**REQUIRED WORK**
State how many lines of the material contain the string "dimensions", matching case exactly, and reply with only that number.

**DATA SHOWN**
————————

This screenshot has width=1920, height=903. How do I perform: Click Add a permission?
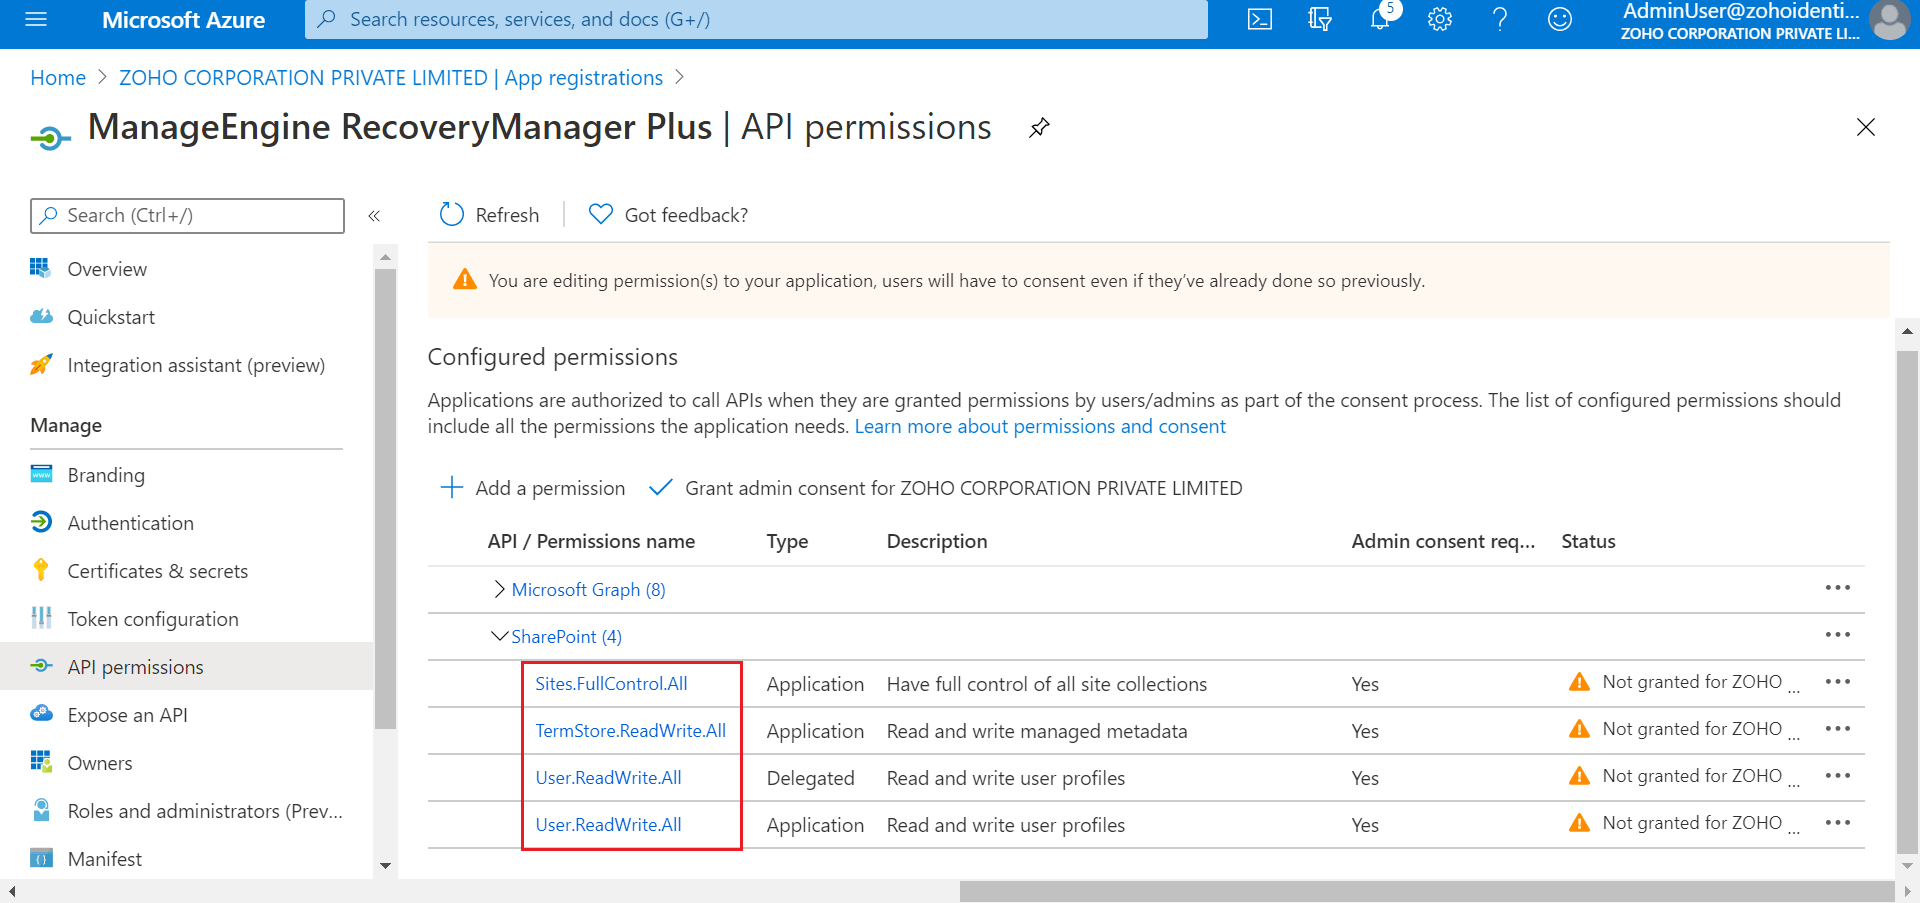tap(533, 488)
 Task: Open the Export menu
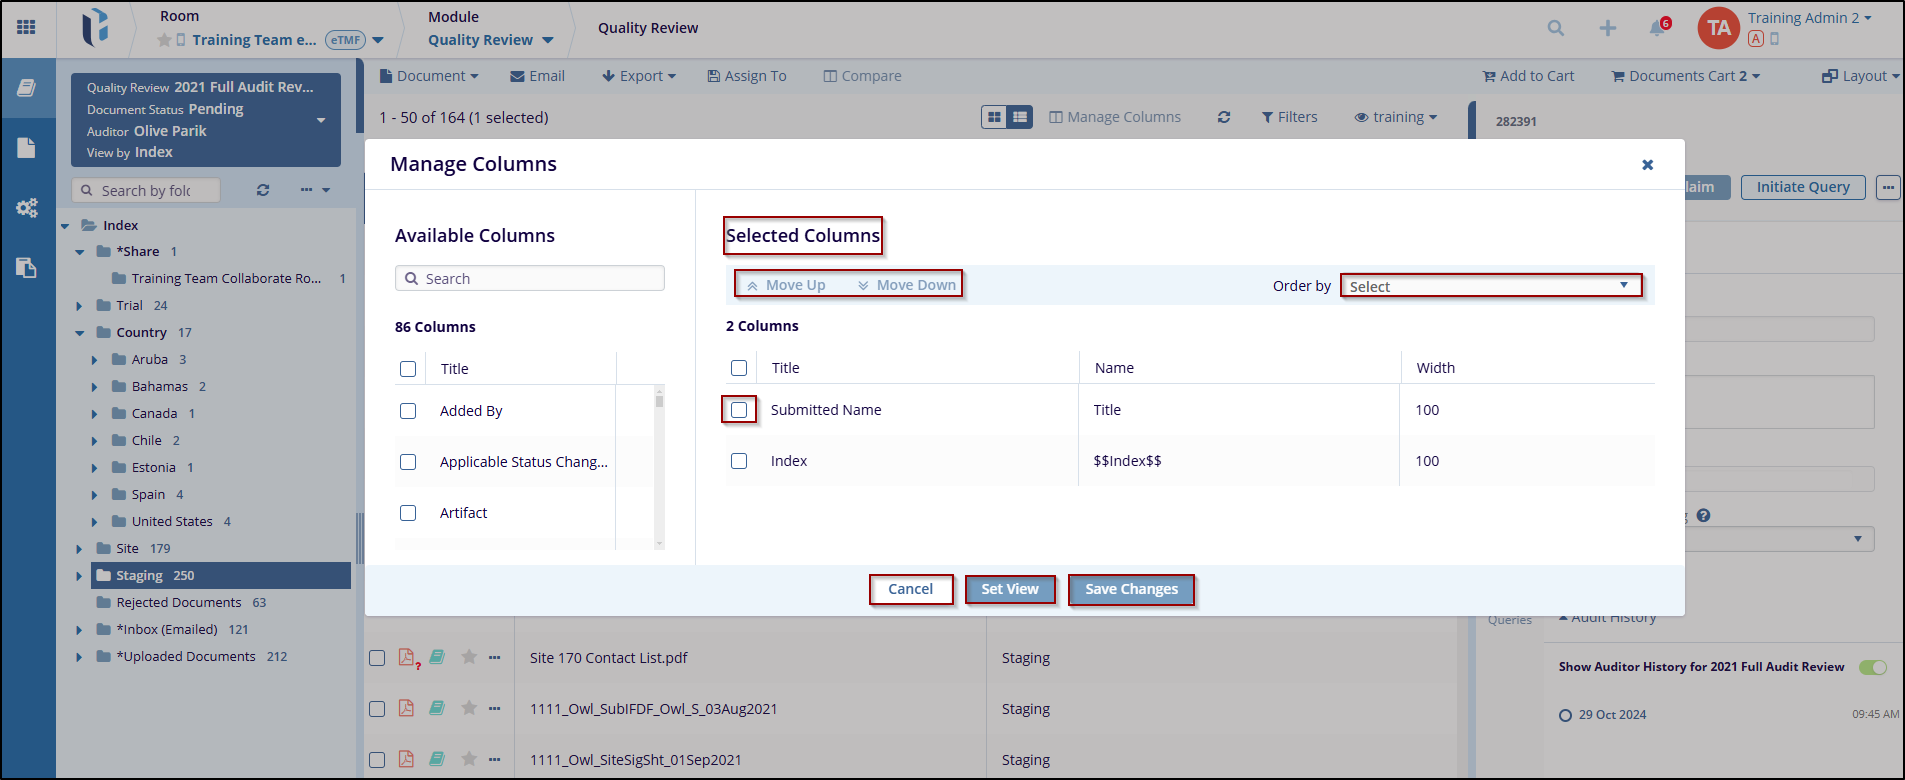click(639, 76)
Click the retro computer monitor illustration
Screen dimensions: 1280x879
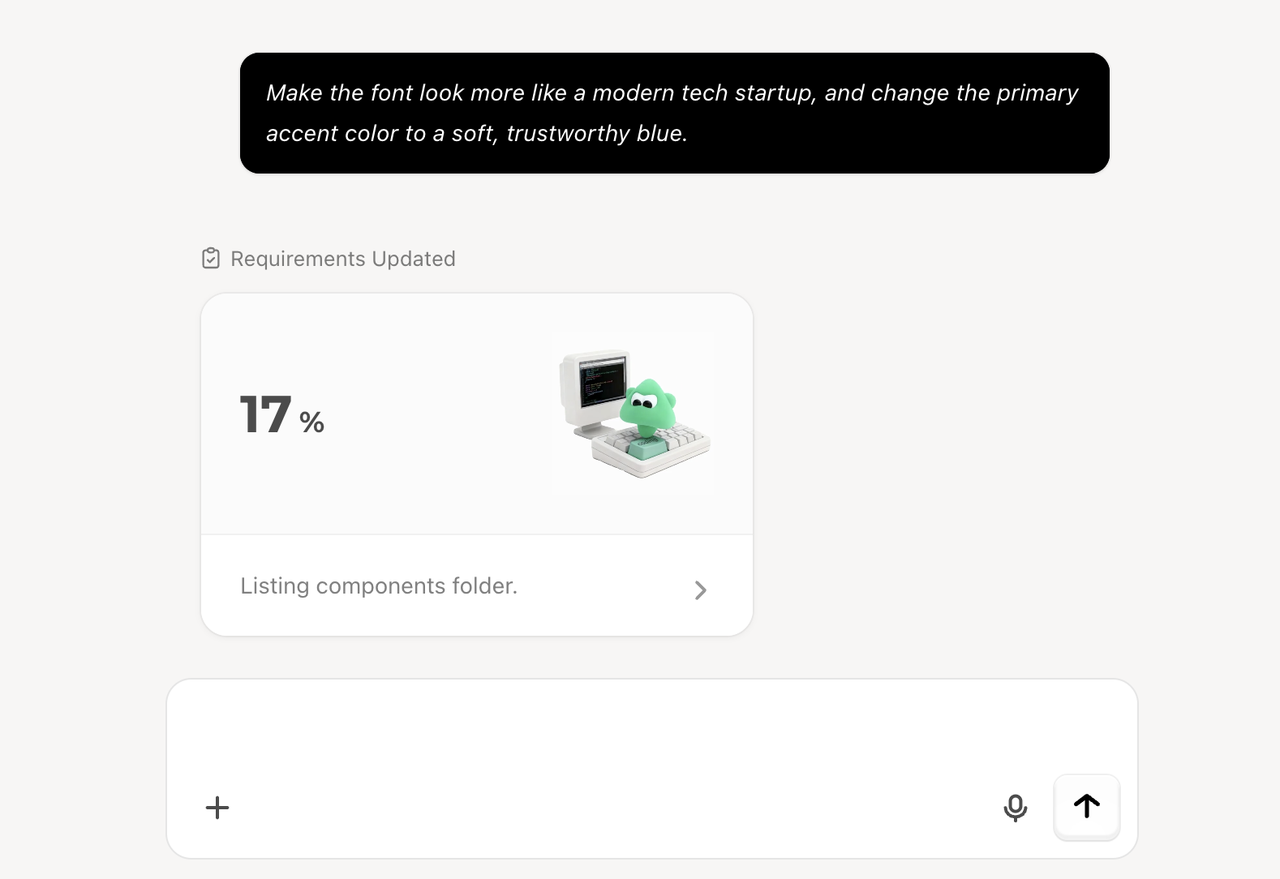(x=594, y=385)
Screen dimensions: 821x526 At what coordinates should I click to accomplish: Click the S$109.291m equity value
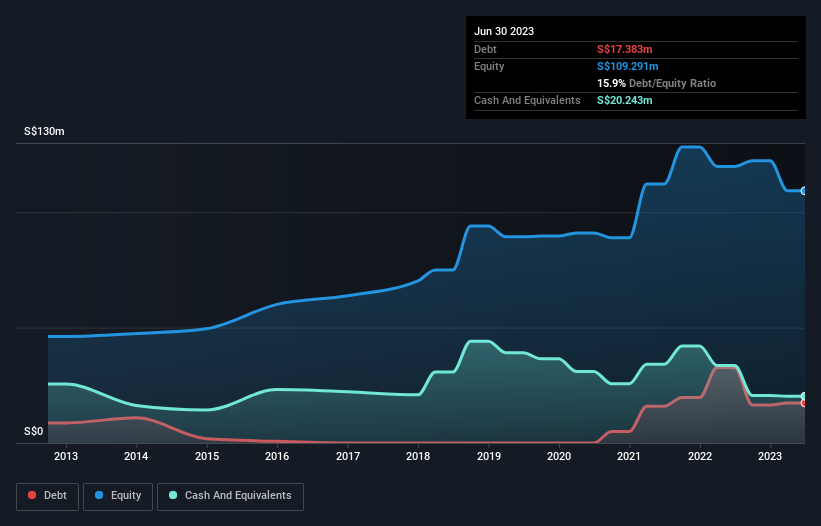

————————

**EXPECTED ANSWER**
2